Mitochondrial Transfer in the Neurovascular Unit, Not Only for Energy Rescue: A Systematic Review

Abstract

Despite substantial evidence highlighting molecular communication within the components of neurovascular units (NVU), the interactions at the organelle level have been insufficiently explored in recent decades. Mitochondria, for instance, beyond their traditional role as energy supply for intracellular metabolism and survival, provide a novel perspective on intercellular connections through mitochondrial transfer. These transferred mitochondria not only carry bioactive molecules but also signal to mitigate risks in both healthy and pathological conditions.
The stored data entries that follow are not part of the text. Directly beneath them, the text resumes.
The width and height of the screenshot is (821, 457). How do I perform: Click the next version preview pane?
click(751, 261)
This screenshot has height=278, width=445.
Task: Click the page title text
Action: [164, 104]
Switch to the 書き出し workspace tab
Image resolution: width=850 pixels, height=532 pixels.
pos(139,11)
In this review, we summarized mitochondrial transfer events, relevant routes, and underlying molecular mechanisms originating from diverse cell populations within NVU. We particularly focus on the therapeutic potential of this mechanism in treating central nervous system disorders, notably neurodegenerative diseases marked by mitochondrial dysfunction and then highlight the promising prospects of exogenous mitochondrial supplementation as a treatment target.

Figure 1.

An overview of mitochondrial transfer in the NVU. Astrocytes serve as the center of mitochondrial delivery. (A) Mitochondria move in the TNT between pericytes, but do not enter the cell on the other side. (B) Astrocytes clear injured mitochondria from axons. (C) Microglia release dysfunctional mitochondria into the extracellular environment (for example, by exocytosis).

Figure 2.

The mechanism of mitochondrial transfer via TNTs. After stresses such as ischemia, hypoxia and amyloid beta, the TNT initiates the process from the cell membrane via the Akt/PI3K/mTOR pathway. In the stressed cell, the difference in S100A4 concentration that is reduced by upregulated caspase-3 provides the TNT with a direction for targeting cells. During the extension of unfinished TNT, βCaMKII phosphorylated by Wnt5a separates from actins, which allows for the aggregation of actins and the formation of the skeleton. The partial enlarged view shows the detailed structure that helps mitochondria move in the TNT.

Figure 3.

The mechanism of mitochondrial transfer via MVs. Increased transmembrane CD38 turns NAD into cADPR. Together they improve transferred mitochondrial quality by O-GlcNAcylation. Intracellular calcium ions that are elevated due to cADPR may attract the aforesaid mitochondria to the cell membrane. Excessive ATP freed from circumambient cells results in the abscission of vesicles containing mitochondria. Finally, these vesicles merge with target cells according to integrin-associated signals.